By a MetNews Staff Writer


The California Supreme Court has left standing a ruling that prominent litigator Martin Singer cannot be sued on allegations he threatened to expose a potential defendant’s sexual liaisons with an unnamed retired judge if the defendant did not settle a dispute with Singer’s client.

The justices, by a vote of 5-1 taken at Wednesday’s conference in San Francisco, denied plaintiff Michael Malin’s petition for review of Malin v. Singer (2013) 217 Cal.App.4th 1283. Justice Joyce L. Kennard voted to grant review, while Justice Kathryn M. Werdegar was absent and did not participate.

Chief Justice Tani Cantil-Sakauye was joined by Justices Ming Chin, Marvin Baxter, Carol Corrigan and Goodwin Liu in voting not to hear the case.

Div. Four of this district’s Court of Appeal, in an opinion by Justice Stephen Suzukawa, ruled that Malin’s suit was barred by the anti-SLAPP law. The panel reversed Los Angeles Superior Court Judge Mary Strobel’s ruling that the plaintiff had presented sufficient evidence of “extortion as a matter of law” to survive an anti-SLAPP motion.

Singer, who has been described in the press as a “pitbull” litigator and whose clients have included former Gov. Arnold Schwarzenegger—who was accused of molesting women he worked with in the film industry before entering politics—was sued along with his client, Shereene Arazm. Arazm was identified in the complaint as a general partner in a company owning restaurants and nightclubs, along with Malin and Lonnie Moore.

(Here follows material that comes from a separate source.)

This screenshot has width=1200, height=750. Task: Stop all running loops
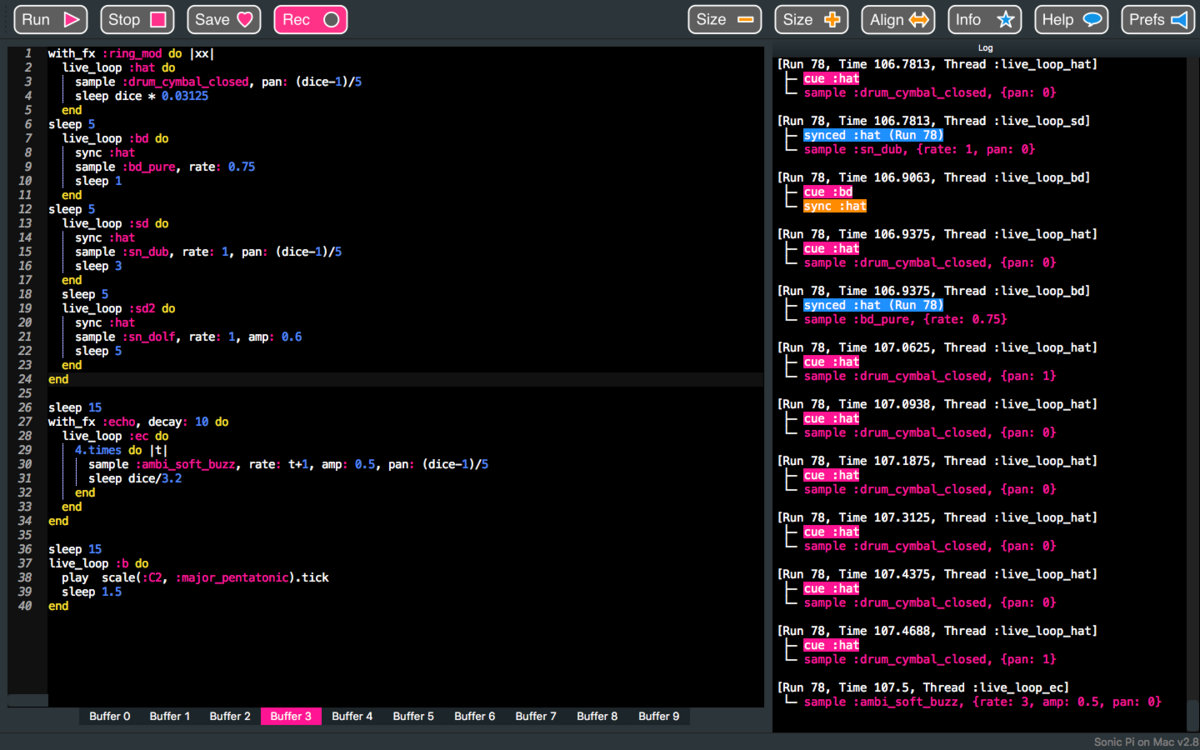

Malin alleged that he and Moore were falsely accused by Arazm and Singer of misappropriating assets, and that Singer tried to extort him by sending a demand letter that warned that his client “intends to file the enclosed lawsuit against you, Lonnie Moore, and various business entities that you and Mr. Moore control.”

The letter went on to include additional allegations of wrongdoing, and to warn that:

“Because Mr. Moore has also received a copy of the enclosed lawsuit, I have deliberately left blank spaces in portions of the Complaint dealing with your using company resources to arrange sexual liaisons with older men such as ‘Uncle Jerry,’ Judge [name redacted in the opinion], a/k/a ‘Dad’ (see enclosed photo), and many others. When the Complaint is filed with the Los Angeles Superior Court, there will be no blanks in the pleading.”

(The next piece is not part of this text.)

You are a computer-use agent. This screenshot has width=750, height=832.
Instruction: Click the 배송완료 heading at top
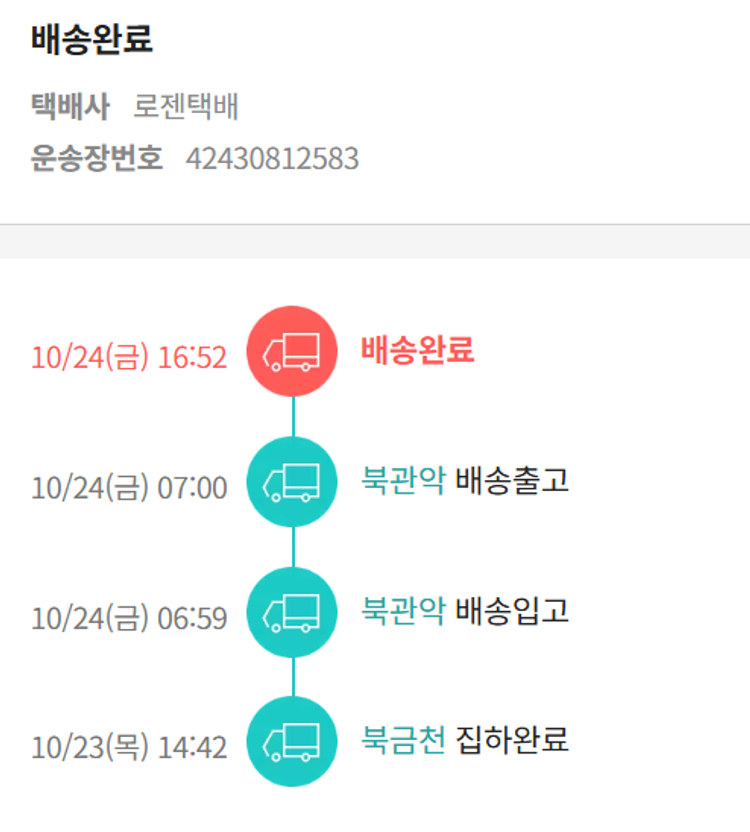click(92, 40)

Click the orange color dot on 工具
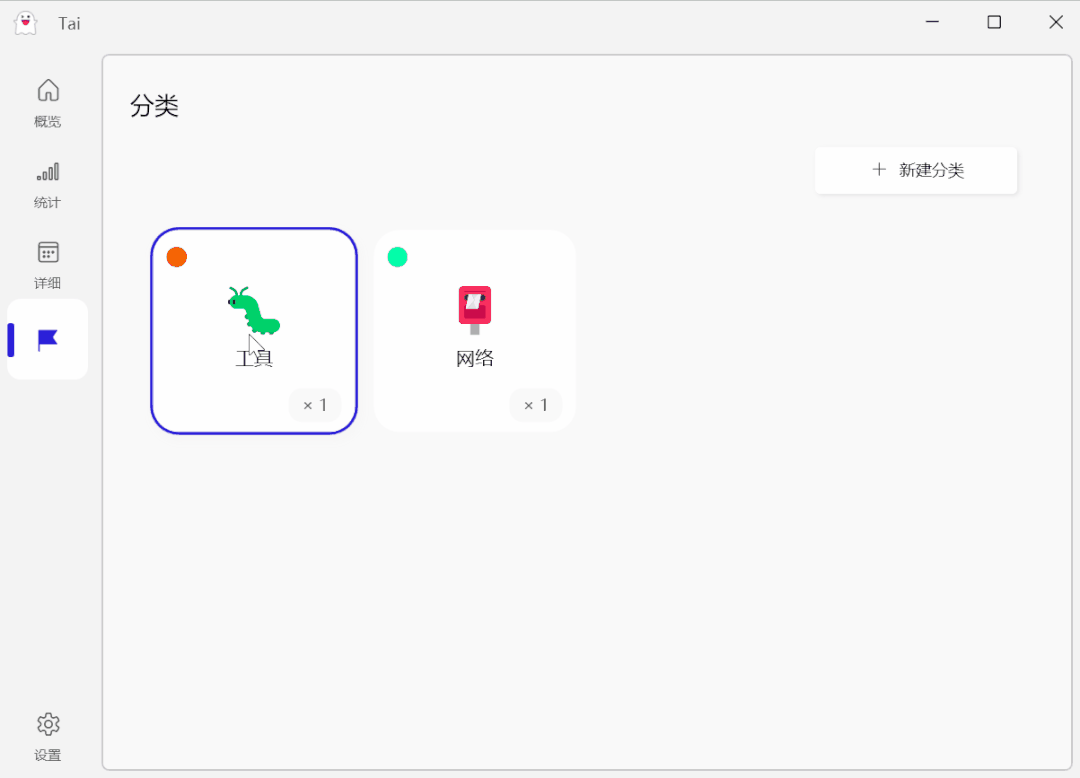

A photograph of the judge and a copy of the draft complaint were enclosed, the Court of Appeal explained in its opinion.

Justice Steven Suzukawa, writing for the Court of Appeal, distinguished two prior Court of Appeal cases holding that attorney demand letters were extortionate and therefore did not constitute protected activity for purposes of the statute.

The justice wrote:

“There are two problems with Malin’s argument. First, the ‘secret’ that would allegedly expose him and others to disgrace was inextricably tied to Arazm’s pending complaint. The demand letter accused Malin of embezzling money and simply informed him that Arazm knew how he had spent those funds. There is no doubt the demand letter could have appropriately noted that the filing of the complaint would disclose Malin had spent stolen monies on a car or a villa, if that had been the case. The fact that the funds were allegedly used for a more provocative purpose does not make the threatened disclosure of that purpose during litigation extortion. We cannot conclude that the exposure of Malin’s alleged activities would subject him to any more disgrace than the claim that he was an embezzler.

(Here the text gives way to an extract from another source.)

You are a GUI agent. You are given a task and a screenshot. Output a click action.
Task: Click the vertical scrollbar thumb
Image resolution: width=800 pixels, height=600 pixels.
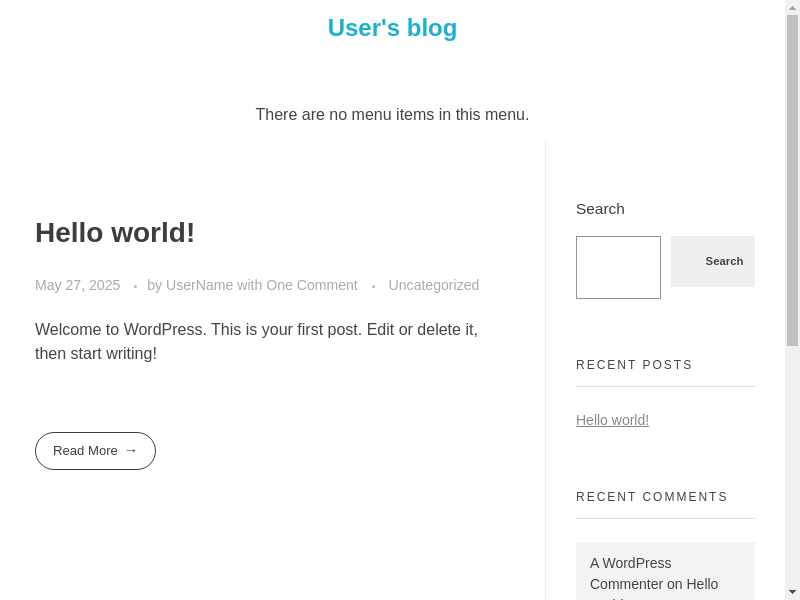[792, 180]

Second, to the extent that Malin contends the threatened disclosure of secrets affecting a third party, his alleged sexual partner, necessarily constitutes extortion, he is mistaken.”

Under Penal Code Sec. 519, the jurist explained, a threat to expose a third party’s secret in order to obtain money from the target is not extortion unless the third party is a relative of the target or a member of his family.

The justice went on to say that the extortion claim is barred by the litigation privilege. The appellate court’s decision leaves intact the plaintiff’s claims for violation of civil rights and infliction of mental distress, based on wiretapping, which the trial and appellate courts agreed does not constitute protected activity.